● REQUIRED WORK
A verbatim copy of each record is required.
↓↓↓
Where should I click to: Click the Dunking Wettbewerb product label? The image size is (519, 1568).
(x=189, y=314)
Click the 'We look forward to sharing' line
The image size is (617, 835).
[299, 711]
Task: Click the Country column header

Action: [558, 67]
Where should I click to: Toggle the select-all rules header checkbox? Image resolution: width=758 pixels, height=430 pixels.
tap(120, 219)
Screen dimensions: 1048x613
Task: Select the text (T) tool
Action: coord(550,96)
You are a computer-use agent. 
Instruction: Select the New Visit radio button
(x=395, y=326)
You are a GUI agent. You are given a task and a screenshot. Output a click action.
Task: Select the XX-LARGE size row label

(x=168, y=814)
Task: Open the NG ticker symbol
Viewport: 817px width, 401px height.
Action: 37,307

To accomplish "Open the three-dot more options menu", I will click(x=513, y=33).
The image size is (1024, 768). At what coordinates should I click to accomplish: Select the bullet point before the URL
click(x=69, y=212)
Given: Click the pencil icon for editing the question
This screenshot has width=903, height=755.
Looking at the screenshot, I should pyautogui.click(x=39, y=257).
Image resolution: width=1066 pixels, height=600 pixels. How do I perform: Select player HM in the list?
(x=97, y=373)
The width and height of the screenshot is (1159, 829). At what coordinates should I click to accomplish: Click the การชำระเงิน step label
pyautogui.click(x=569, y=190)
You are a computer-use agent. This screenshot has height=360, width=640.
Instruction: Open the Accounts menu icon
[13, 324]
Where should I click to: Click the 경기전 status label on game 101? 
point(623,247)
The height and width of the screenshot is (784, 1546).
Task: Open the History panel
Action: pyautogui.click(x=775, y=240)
↑↑↑
● ANSWER AREA
Where should I click to: Click the Dunking Wettbewerb product label? The image size is (519, 1568).
(x=189, y=314)
Click the 'We look forward to sharing' line
The image size is (617, 835).
[299, 711]
Task: Click the Country column header

Action: [558, 67]
Where should I click to: Toggle the select-all rules header checkbox? Image resolution: width=758 pixels, height=430 pixels.
tap(120, 219)
Screen dimensions: 1048x613
Task: Select the text (T) tool
Action: coord(550,96)
You are a computer-use agent. 
Instruction: Select the New Visit radio button
(x=395, y=326)
You are a GUI agent. You are given a task and a screenshot. Output a click action.
Task: Select the XX-LARGE size row label

(x=168, y=814)
Task: Open the NG ticker symbol
Viewport: 817px width, 401px height.
Action: 37,307

To accomplish "Open the three-dot more options menu", I will click(x=513, y=33).
The image size is (1024, 768). At what coordinates should I click to accomplish: Select the bullet point before the URL
click(x=69, y=212)
Given: Click the pencil icon for editing the question
This screenshot has width=903, height=755.
Looking at the screenshot, I should pyautogui.click(x=39, y=257).
Image resolution: width=1066 pixels, height=600 pixels. How do I perform: Select player HM in the list?
(x=97, y=373)
The width and height of the screenshot is (1159, 829). At what coordinates should I click to accomplish: Click the การชำระเงิน step label
pyautogui.click(x=569, y=190)
You are a computer-use agent. This screenshot has height=360, width=640.
Instruction: Open the Accounts menu icon
[13, 324]
Where should I click to: Click the 경기전 status label on game 101? 
point(623,247)
The height and width of the screenshot is (784, 1546).
Task: Open the History panel
Action: pyautogui.click(x=775, y=240)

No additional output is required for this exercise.